In the Echo’s case, the shopping list feature was previously buried three menus deep within the slow-as-molasses Alexa app. While Amazon made moves to improve this user experience by offering a fancy new home screen widget for iPhones and Android devices, it forgot one big feature — this shopping list has no integration with Amazon whatsoever. Essentially, if you are using your Echo device as a shopping hub, you have two completely distinct experiences available. Either shop via Amazon or figure your own way about it.

Alexa shopping list widget

Dhruv Bhutani / Android Authority

While I can see the train of thought that led to this product decision, it makes no sense that a centralized shopping list can’t give you the option to tick off selected items for your Amazon shopping cart. Moreover, the widget still drops you into the extremely sluggish and bloated Alexa app that makes performing any task an exercise in frustration.

The lack of streamlined innovation is perplexing

For all my rants and raves, it surprises me that the very smart speakers and displays that were supposed to be the cornerstone of our entire digital existence are still struggling with such rudimentary features. More so considering the impact this struggle has had on profitability for Amazon and how little the company has done to fix the problem.

Amazon’s Alexa division has burned through an estimated $10 billion, and yet the company has made no moves to fix or improve its shopping experience.

Amazon’s loss-making Alexa division is reported to have burnt through almost three billion dollars in just the first quarter of 2022, with lifetime losses estimated to be close to 10 billion dollars. That’s mostly down to Amazon struggling to find a way to monetize the platform. Selling the product at cost makes sense for competitors like Google since it benefits from gathering user data and running fine-tuned ads across all product categories. Amazon, however, only monetizes shopping which makes the poor experience even more perplexing.

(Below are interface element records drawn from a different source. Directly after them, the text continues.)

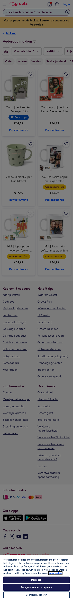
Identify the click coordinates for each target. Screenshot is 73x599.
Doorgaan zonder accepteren (36, 587)
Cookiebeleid (55, 573)
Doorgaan (36, 580)
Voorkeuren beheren (36, 595)
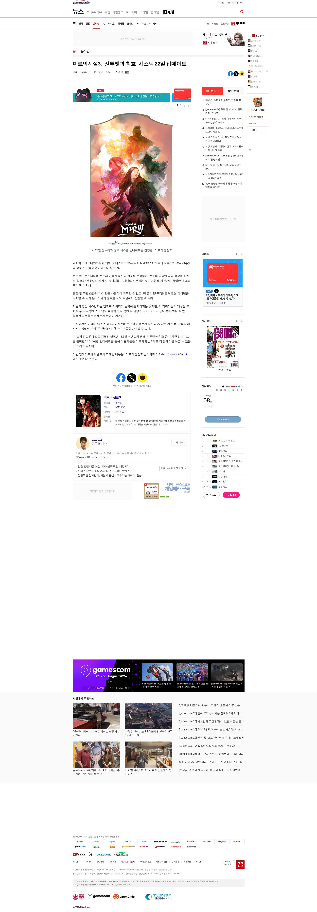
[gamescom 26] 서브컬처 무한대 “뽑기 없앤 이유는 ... (157, 685)
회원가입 (230, 2)
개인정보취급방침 (128, 862)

Amazon Echo Dot Alexa speaker with light ring turned on stock photo 1

Edgar Cervantes / Android Authority

All this to say that timers and weather updates are great, but with advertisements and shopping at the core of Google and Amazon’s business, I expected my Alexa and Google Nest speakers to revolutionize how I purchase daily essentials. Instead, the experience is so frustrating that after multiple attempts at making voice-based purchases part of my routine, I keep going back to shuffling between my shopping app of choice and a notepad for everything else. I don’t see that changing unless drastic changes come about.